Alternatives to expensive medicines: the legal leeway is limited
Life Sciences A lot has been published recently about finding alternatives to expensive medicines. This is partly due to the report the Dutch Council for Public Health and Society published at the end of 2017, which stated that the government must be able to intervene in cases where manufacturers do not charge socially acceptable prices for their products — by encouraging pharmacy preparation and issuing compulsory licenses.
The report has ensured that things start moving — which is positive, since neither manufacturers, nor authorities or patients benefit from lengthy discussions. But from a legal perspective, the ability to apply the alternatives set out on the Council’s report is limited, and so far, little attention has been paid to that limitation.
The first limitation, and an important one, is the fact that these expensive new medicines are protected by patents that prevent them from being copied. Consequently, certain uses of these patents, such as the preparation, sale and commercial use of the medicines covered by the patent, is exclusively reserved for the patent holder — which is usually the manufacturer.
This means that under European and Dutch patent laws, it is forbidden for pharmacists to copy new medicines, even if they prepare them solely for their own patients.
So could compulsory licenses for these patents be a solution? It is important to recognize that compulsory licenses are meant as an exception to the exclusive protection of patents — and therefore are rarely applied. But if the government decides to allow a compulsory license, then a company other than the patent holder may develop the medicine.

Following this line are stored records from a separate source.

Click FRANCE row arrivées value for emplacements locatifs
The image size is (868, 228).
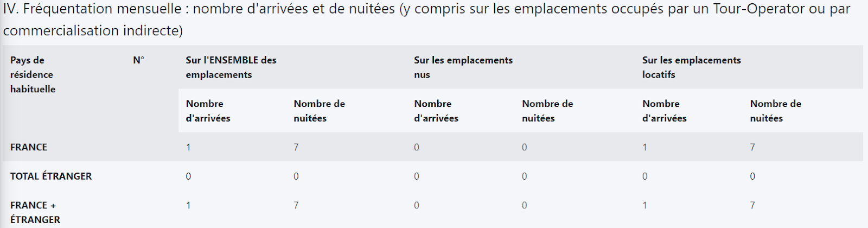(644, 147)
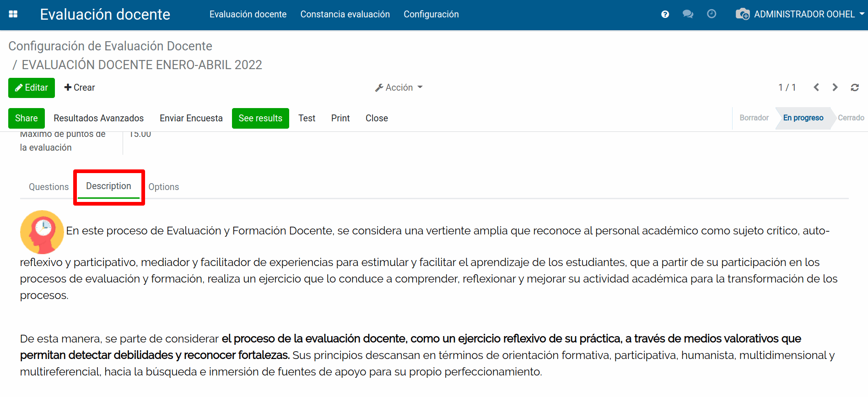Expand the Acción dropdown
This screenshot has height=397, width=868.
(399, 87)
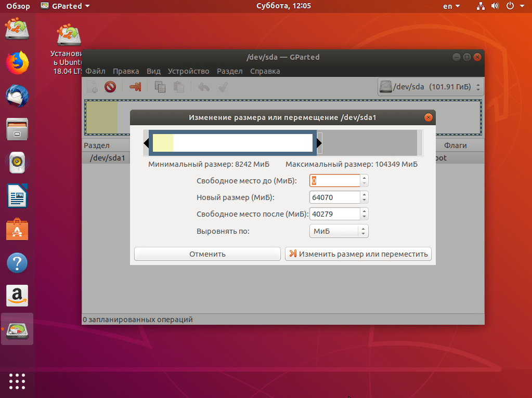Image resolution: width=532 pixels, height=398 pixels.
Task: Increase the free space following value
Action: (x=364, y=211)
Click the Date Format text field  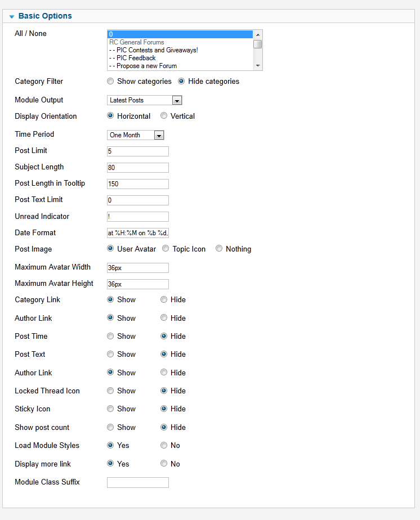(138, 233)
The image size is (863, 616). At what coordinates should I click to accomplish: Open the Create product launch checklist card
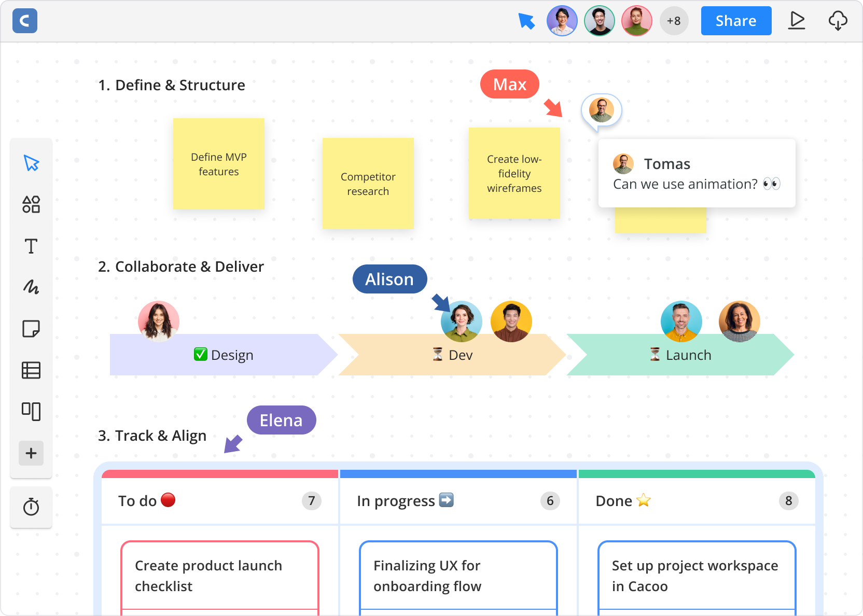pos(220,576)
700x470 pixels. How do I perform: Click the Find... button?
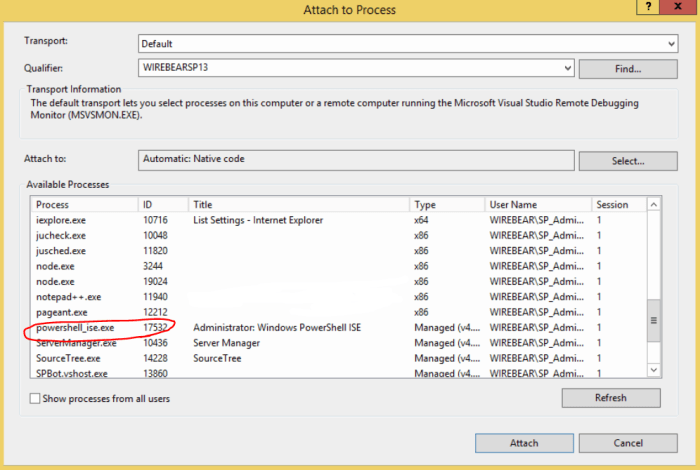628,69
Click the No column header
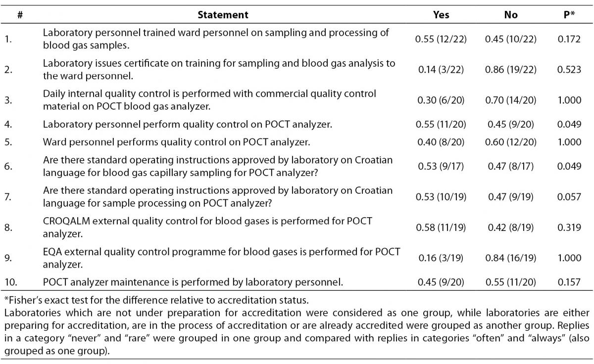Screen dimensions: 594x364 510,15
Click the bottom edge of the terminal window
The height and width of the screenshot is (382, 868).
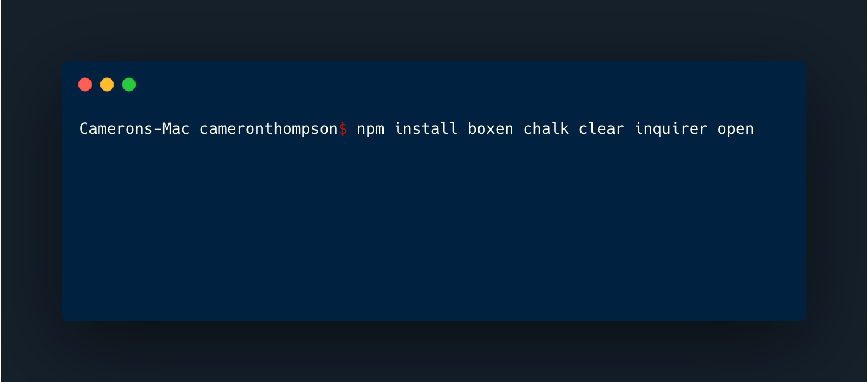[433, 319]
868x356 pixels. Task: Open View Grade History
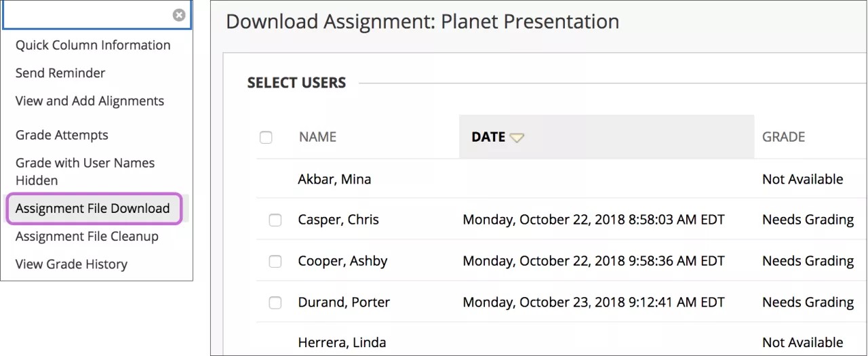[71, 264]
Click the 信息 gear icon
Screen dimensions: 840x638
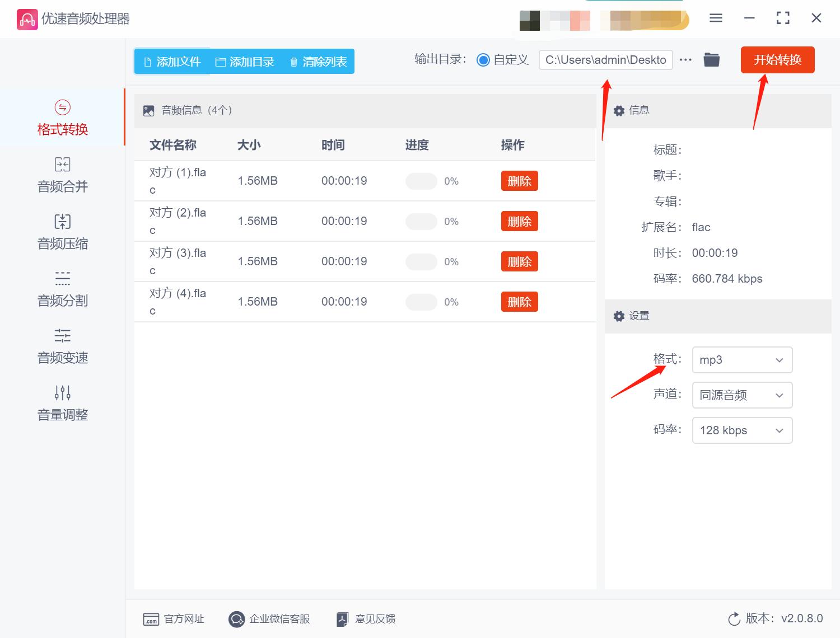619,110
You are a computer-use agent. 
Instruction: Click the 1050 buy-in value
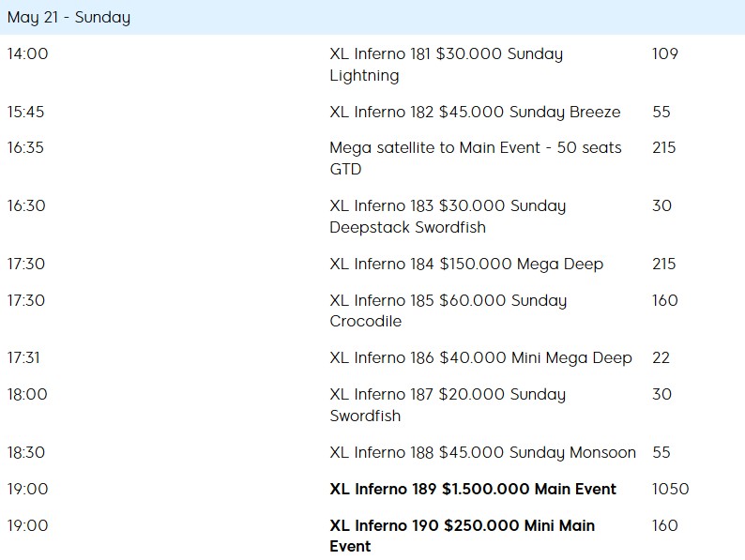[x=670, y=489]
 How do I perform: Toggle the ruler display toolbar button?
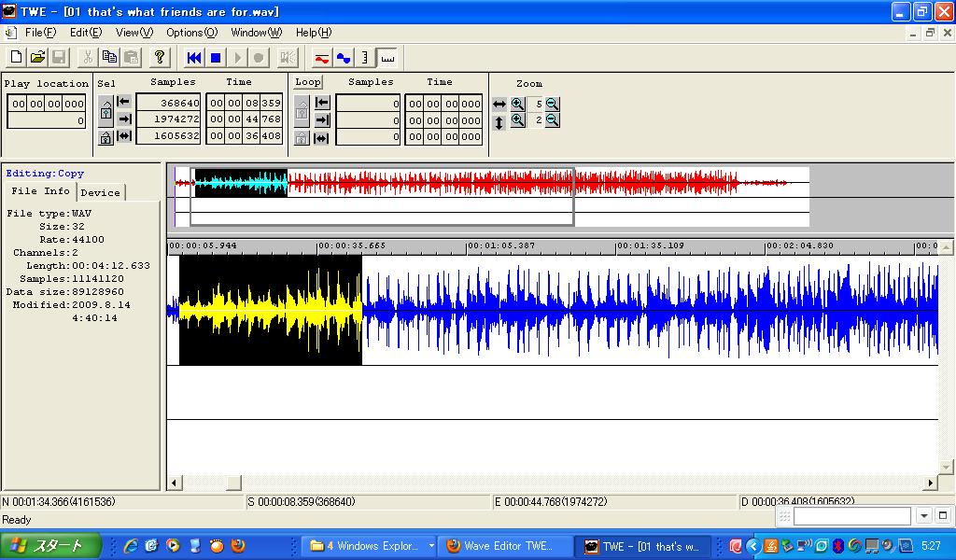387,58
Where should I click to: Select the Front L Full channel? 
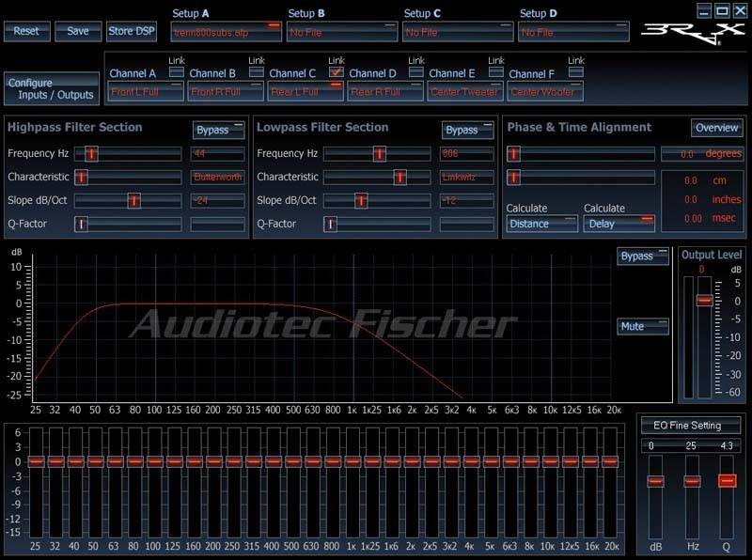(145, 92)
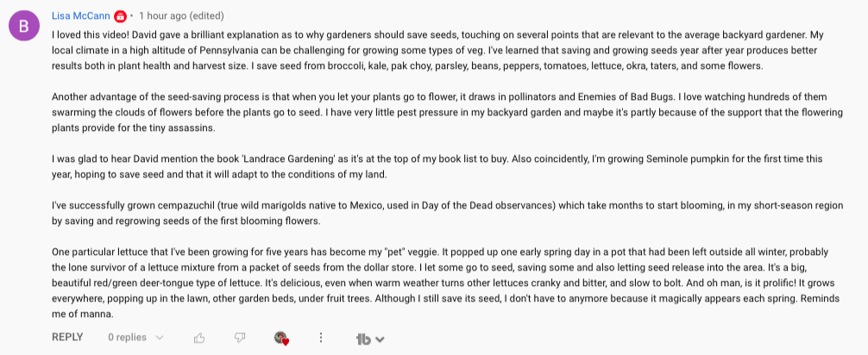The image size is (868, 355).
Task: Click the TubeBuddy logo icon
Action: 362,339
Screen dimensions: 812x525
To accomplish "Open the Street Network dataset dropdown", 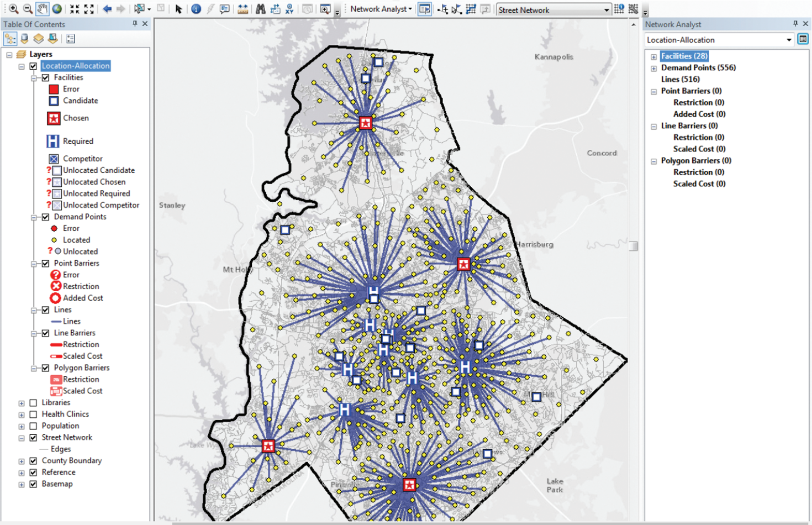I will coord(606,10).
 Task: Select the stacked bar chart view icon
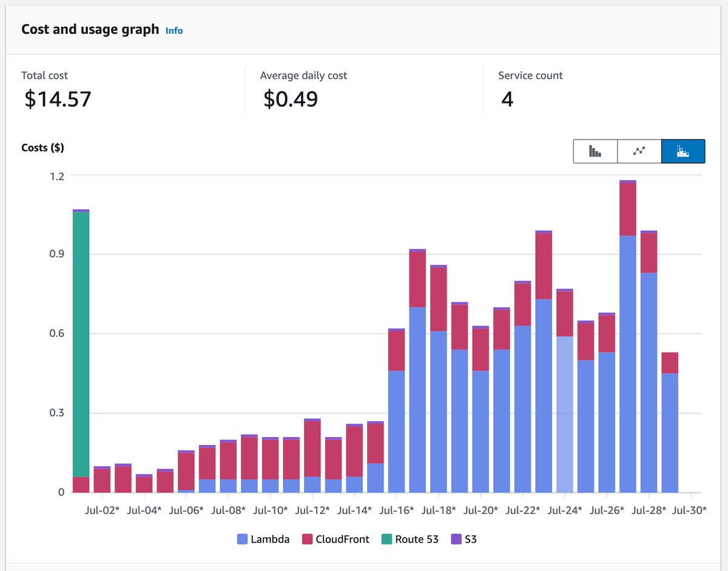click(x=683, y=151)
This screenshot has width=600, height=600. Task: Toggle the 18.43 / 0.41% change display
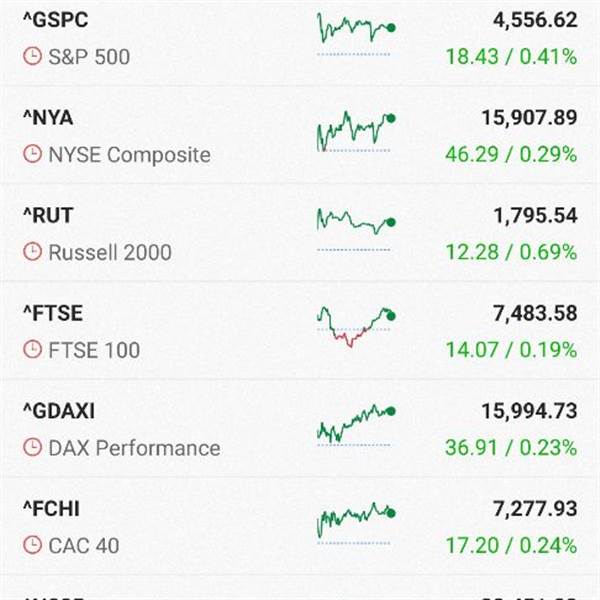[511, 57]
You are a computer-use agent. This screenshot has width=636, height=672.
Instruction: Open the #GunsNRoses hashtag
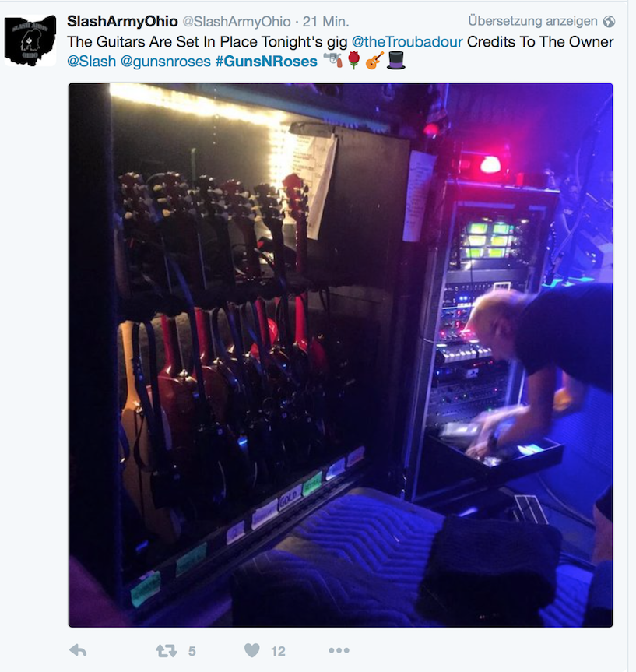click(266, 62)
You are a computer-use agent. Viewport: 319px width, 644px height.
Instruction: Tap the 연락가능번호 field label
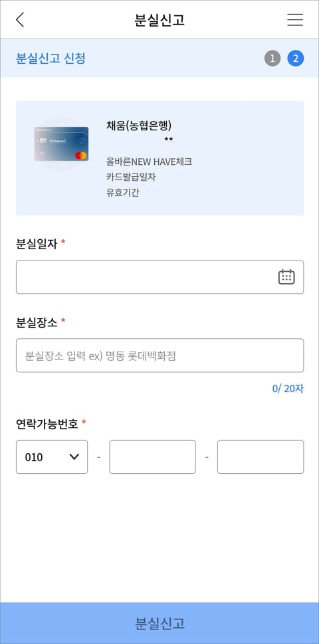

However a compulsory license is only granted if this is deemed in the public interest, for example in the case of epidemics of diseases for which there are not enough medicines available. Maybe the recent discussion about expensive medicines will lead to concerns over public health, and accessibility to medicines, being labeled as public interest.
But for the time being compulsory licenses offer limited scope. And if a license is granted, the licensee must pay a reasonable fee to the patent holder, as compensation.
Even if one is allowed to copy a medicine, there are still other hurdles to overcome. Medicines may not be marketed without a marketing authorization — but an exception applies to medicines prepared in a pharmacy on a small scale, that are supplied directly to the pharmacy’s patients.
As this exception is therefore limited to a relatively small number of patients, preparation of medicines by a pharmacy is unlikely to be a realistic alternative to expensive medicines.
The supply of medicines from one pharmacy to another is prohibited by European and Dutch law, but is tolerated in the Netherlands — if there are no alternatives available with a marketing authorization.
Another interesting possibility is the repurposing of medicines that are already approved.
In the case of expensive medicines, there will nearly always be an available alternative that has a marketing authorization, so this pharmacy-to-pharmacy supply will not be an alternative solution to expensive medicines, either.
So what are the realistic alternatives to ensure the availability of expensive medicines on the Dutch market? The price negotiations that Minister Bruins (Medical Care and Sport) enters into with manufacturers could offer a potential avenue. However, this negotiation tool still has to be developed, from the current ‘black box’, which may lack transparency, to a more structured approach — in which both manufacturers and the government know where they stand and which factors are relevant when agreeing the price.
In this respect, the recently introduced legal framework determining which medicines are not automatically reimbursed, providing the possibility for the Minister to negotiate about the price of those medicines, is a first step. And Minister Bruin’s intention to adjust the system that a new medicine goes through before it is reimbursed to make it more cost and time efficient is another important step.
And newly-applied pricing models, like pay-for-performance, also offer possibilities to influence the pricing of medicines. We currently have more knowledge and data on how medicines perform in real life, so the price can be linked to the results and benefits of a medicine. Unfortunately, the opportunities to apply such new pricing models remain under-examined so far.
Repurposing, innovation and potential cost savings
Another interesting possibility is the repurposing of medicines that are already approved. One example where this is happening is the Antoni van Leeuwenhoek hospital, which discovered that a medicine for a rare form of lymphoma is also effective in patients with melanoma that has become resistant to standard treatment. The hospital is allowed to produce and commercialize this medicine — as the patent on the active substance has expired, and the drug is being used for another purpose.
New developments based on abandoned drugs — medicines that have not reached the market for reasons other than safety — also offer high potential. Giving these medicines a new life will likely entail innovation and cost advantages — unlike just replicating a medicine, which is a well-known innovation killer.